What you should do.
Among the records below, find the lines that hold the word "Viewport" and report how many there are, with no other words.

^^^^

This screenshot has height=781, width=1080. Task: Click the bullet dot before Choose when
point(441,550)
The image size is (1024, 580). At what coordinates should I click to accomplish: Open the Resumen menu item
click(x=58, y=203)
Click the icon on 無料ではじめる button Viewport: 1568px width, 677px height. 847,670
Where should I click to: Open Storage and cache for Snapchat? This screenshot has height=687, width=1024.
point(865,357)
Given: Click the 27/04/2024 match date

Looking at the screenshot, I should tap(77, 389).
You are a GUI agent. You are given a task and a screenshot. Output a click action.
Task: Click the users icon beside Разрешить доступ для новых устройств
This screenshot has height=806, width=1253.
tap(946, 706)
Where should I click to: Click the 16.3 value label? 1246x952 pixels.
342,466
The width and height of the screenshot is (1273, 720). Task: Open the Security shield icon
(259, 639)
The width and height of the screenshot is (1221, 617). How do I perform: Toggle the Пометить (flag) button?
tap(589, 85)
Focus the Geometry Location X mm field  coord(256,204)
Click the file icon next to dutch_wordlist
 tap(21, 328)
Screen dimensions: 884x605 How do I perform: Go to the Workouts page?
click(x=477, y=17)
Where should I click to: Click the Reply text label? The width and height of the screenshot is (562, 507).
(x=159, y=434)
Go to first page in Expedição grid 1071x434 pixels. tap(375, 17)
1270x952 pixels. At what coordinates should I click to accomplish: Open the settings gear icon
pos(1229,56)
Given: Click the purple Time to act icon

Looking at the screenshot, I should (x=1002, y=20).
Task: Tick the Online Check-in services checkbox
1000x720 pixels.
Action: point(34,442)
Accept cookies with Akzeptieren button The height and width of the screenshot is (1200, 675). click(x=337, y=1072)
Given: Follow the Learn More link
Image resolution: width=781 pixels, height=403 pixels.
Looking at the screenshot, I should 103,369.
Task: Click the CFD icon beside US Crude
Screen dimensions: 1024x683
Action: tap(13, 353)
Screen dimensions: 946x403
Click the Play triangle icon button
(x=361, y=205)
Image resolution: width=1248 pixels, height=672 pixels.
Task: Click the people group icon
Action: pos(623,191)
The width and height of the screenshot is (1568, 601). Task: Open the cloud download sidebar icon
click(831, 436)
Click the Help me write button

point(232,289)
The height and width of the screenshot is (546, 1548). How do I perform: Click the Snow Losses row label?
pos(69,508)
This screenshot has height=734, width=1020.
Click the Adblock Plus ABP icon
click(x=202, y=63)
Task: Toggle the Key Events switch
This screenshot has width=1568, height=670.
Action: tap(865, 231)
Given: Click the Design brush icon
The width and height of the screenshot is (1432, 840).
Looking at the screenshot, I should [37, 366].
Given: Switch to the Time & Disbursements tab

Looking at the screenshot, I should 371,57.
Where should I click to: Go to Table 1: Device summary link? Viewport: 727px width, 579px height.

^^^^

Solved exercise.
2